While Hollywood may be the world Short knows best, he is clearly in it but not of it. Only a certain amount of distance and solid footing could allow him to lampoon his world with such insightful glee. Behind the glassy eyes and twinkling teeth of Short's Fame Becomes Me persona (just look at the ironically airbrushed photo on the show's poster) is an even-keeled artist who knows how to survive.
"The more you do any business, especially show business, the more you realize that the way to continue is not to take it personally," he says. "A friend of mine directed a film once, and someone asked him, 'So how is it?' And he just turned to this woman and said, 'You know, it's the best I could do at the time.' I like that answer. Because that's what most people do in any profession.
"I know many, many people who at a certain point just said, 'You know, this is fun. There are lots of rewards. It pays well. But I can't do this anymore. It's too public. It's too rude at times. And I don't like it.' But if you don't take show business personally, if you just understand that everyone's doing their best...."
He trails off, but it's clear that Short is talking about his own approach to the business. It's a job. Work hard. Try to get along with people. Stay true to yourself.
For Short, though, being true often means being hidden. Characters are his thing. Not the kind of confessional standup that seems ubiquitous in this Comedy Central world. When asked about his comedy heroes, he doesn't mention any Lenny Bruces or Mort Sahls. Instead: Dick Van Dyke, Jerry Lewis, Jonathan Winters, Jackie Gleason, Mike Nichols and Elaine May, Steve Martin, Bill Murray.

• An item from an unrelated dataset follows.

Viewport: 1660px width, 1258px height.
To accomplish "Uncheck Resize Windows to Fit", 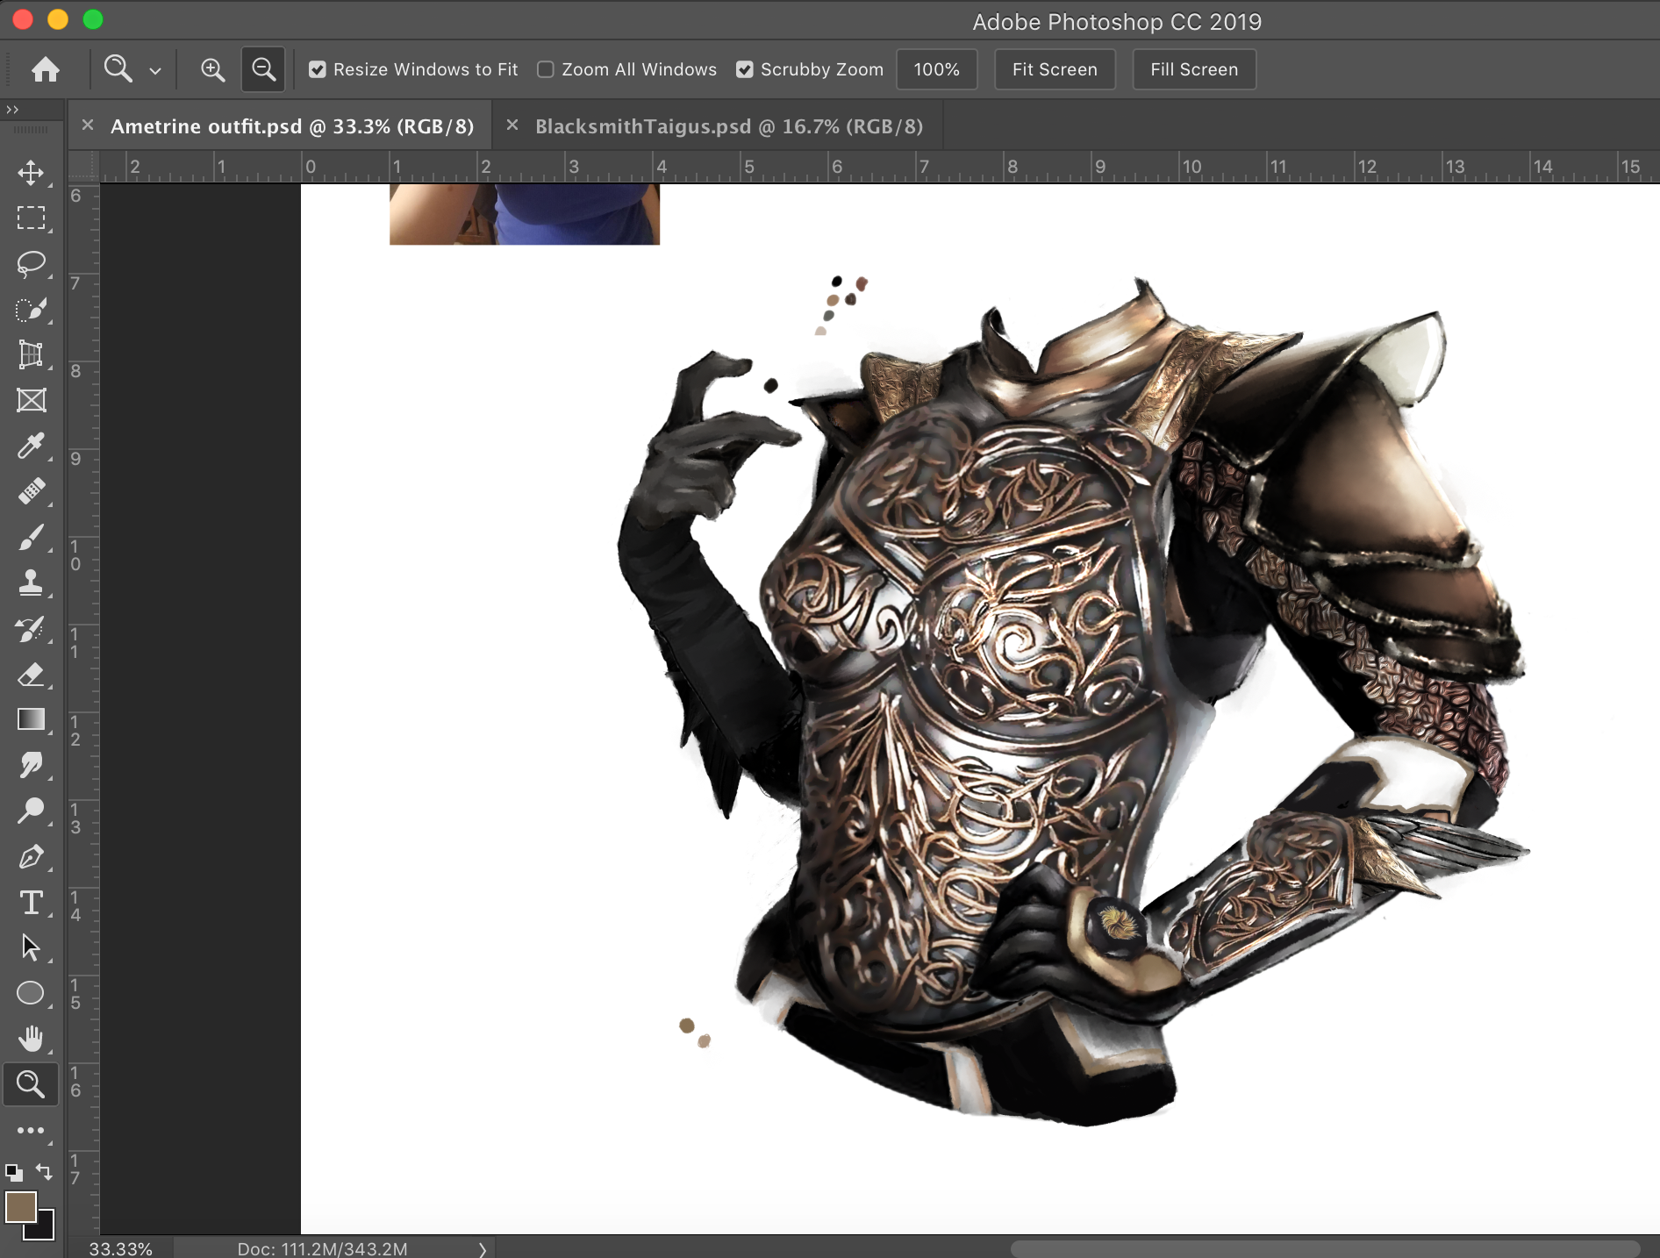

Having seen Jiminy Glick fumble with and tumble over chairs and couches, or Ed Grimley bounce around a room, you're not surprised that he's drawn to physical comedians like Van Dyke or Lewis. "When I was a kid I liked Harpo Marx better than Groucho," he says.
Preferences like that speak to Short's improv roots. "Standup is a completely separate muscle," he explains. "People who are monologists, who go up there and talk for 70 minutes, take you through their childhood and philosophies. They really are philosophers. And when they were developing that muscle, I was developing my improv muscles at Second City or SCTV."
It might seem strange to talk about the walrus-like Jiminy Glick in terms of muscle tone, but watching his largely improvised interviews, you can see the way Short has honed his comedy reflexes. The absurd music he makes with Glick's voice is a symphony of shallow bombast, and he knows just when to hit the right accent or spin one more variation on a theme. At times, he'll fearlessly push the envelope (some of his interviewees have walked out), and at others he'll play the perfectly vacuous Hollywood cheerleader.
It will all be on display at the Overture Center Saturday night. But watch closely. With the high-energy, multi-talented Short, it might take some effort to keep up.